FX Update: USD fell back again overnight. Canada, Australia, New Zealand and Hong Kong are all back from the extended Christmas holiday, but trading volumes are likely to remain thin for the rest of the week. AUD and NZD have been the main outperformers overnight. The EUR also continued to perk up against most currencies after Weidmann and Knot mulled tapering options yesterday, and EURUSD is currently at 1.0474, which but still has a way to go before revising last week’s peak at 1.0499. The Yen continues slide, after halting a four day advance yesterday, but USDJPY continued to ply a narrow range in the mid 117s, consolidating after logging a trend high at 118.66 last week. AUDUSD is above 0.72 now. Oil prices are higher and stock markets in Asia fluctuated in a very narrow range, with many centres closed.
Yesterday’s U.S. reports: Revealed another monthly consumer confidence surge that has taken the index back to levels last seen before the September 2001 terrorist attack when we saw a largely sustained downswing, alongside big December gains in the Richmond Fed and Dallas Fed indexes to 8.0 and 15.5, respectively, with broad-based gains beyond notable weakness in the employment indexes. It was the present situations index that exhibited the bulk of the post-911 hit to consumer confidence but it is expectations that have led the post-election bounce, alongside a gradual climb for the present situations index through this business cycle back toward the restrained highs of the prior cycle in 2007. Consumers and businesses are getting increasingly giddy about prospects for 2017, though production, inventory and sales data are thus far proving slow to respond.

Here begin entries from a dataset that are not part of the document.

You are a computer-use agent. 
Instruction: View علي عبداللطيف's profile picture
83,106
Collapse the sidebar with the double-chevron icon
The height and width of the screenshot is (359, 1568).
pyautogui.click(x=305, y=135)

The Rest of the Week Ahead: Various cross-currents may prevail in the last abbreviated trading week of 2016, though fundamentals should be the least dominant factor, and year-end portfolio adjustments the most relevant. Stocks remain on a sugar high in wake of the Trump election, but could take a breather, while bonds will wrestle with both index extensions and supply. While Trump’s Twitter feed over the interregnum before the inauguration may cause some isolated volatility, stocks look to finish 2016 inside some of the tightest ranges in over a year.
Main Macro Events Today
- US Pending Home Sales – November Pending Homes Sales likely to increase 0.5% from 0.1% in October – the Year on Year figure is expected to continue to show US housing remains in strong demand. The impact of rising interest rates will play out next year but for now expect at least a 1.8% year on year figure.